How do you proceed? Begin by recognizing the difficulties. Even when people talk to us face to face, we cannot always understand their messages and motives. When they speak to us in writing, their expression may be more refined and deliberate, but they have added an additional layer of insulation between us and them. When people of past ages speak in writing to their long dead contemporaries, the problems of interpretation we face in trying to understand them become immeasurably greater. Thus you cannot read historical documents with the same facility and familiarity as you can a textbook, a newspaper, or anything else written for you. Instead you have to try to put yourself into an alien textual community. To do this requires analysis on several levels:

1) Historical Circumstances. Read the document, and any introductory material, so that you understand the basic circumstances of its composition.
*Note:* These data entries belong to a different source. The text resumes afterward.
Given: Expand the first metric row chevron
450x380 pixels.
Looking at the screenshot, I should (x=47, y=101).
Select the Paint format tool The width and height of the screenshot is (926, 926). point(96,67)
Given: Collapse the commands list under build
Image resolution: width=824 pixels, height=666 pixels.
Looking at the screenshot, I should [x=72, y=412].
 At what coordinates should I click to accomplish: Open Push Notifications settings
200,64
This means being able to answer the standard repertorial questions: Who? What? When? Where? You cannot begin to enter into the world of the document until you have some idea of what that world was. The "what" of a document is particularly important, because the "truth" conveyed by written documents may depend on the laws of the genres in which they are written. Is the document a hymn, a law code, a history, a panegyric, a work of literary fiction, an attempt at literal scientific description, etc.? The kinds of information that can be extracted from a document depend to a considerable extent on what the author and audience expected of that document.

2) Purpose. Once you can put a document into a context, you need to determine why it came to exist there. Why was it written? What was the goal of the author? What does he or she hope will be achieved by this writing? Is the author honest? (And are we reasonably sure that the text is what it purports to be, not a later forgery?) It is important to recognize that the document you are reading probably did not exist in a void: there may have been earlier documents which it is rejecting, revising, improving, or even plagiarizing. When authors refer positively or negatively to prior works, this often helps clarify what they themselves are trying to achieve.

3) "Big Picture"Analysis. What is so important about this particular document? Past human events have left behind museums full of artifacts and libraries full of texts. So why did a teacher or editor ask you to look at this particular object or document? What are the "distinctives" that separate it from others in its class and make it special? What does it reveal about the "big picture" of the development of human society and culture? What does it say specifically to you? Does it have any points of tangency with problems humans still face today?

This kind of analysis is not easy. You may have to read a document two or three times to make a start. In order to get a handle on a document, you may have to turn it into your own personal text by highlighting topic sentences, as well as details that you find informative, interesting, or wierd. Fortunately, when you read historical documents you usually are not alone. Earlier readers may have already made considerable progress with the kinds of analysis suggested above: such readers may include editors, translators, writers of prologues, and historical researchers who delight in informative footnotes. Utilize their insights and information. But recognize that their comments may be based on no more evidence than the document that you yourself have in front of you. You, as a later reader who is working in yet another historical context, may be able to see some "big picture" implications that your predecessors did not. And you are the ultimate expert in determining the document's points of tangency with your personal universe.

Reading primary sources is hard work. But it can be rewarding mental exercise. And it can reveal to you the laborious process that created and continually revises the smooth historical narratives you find in textbooks.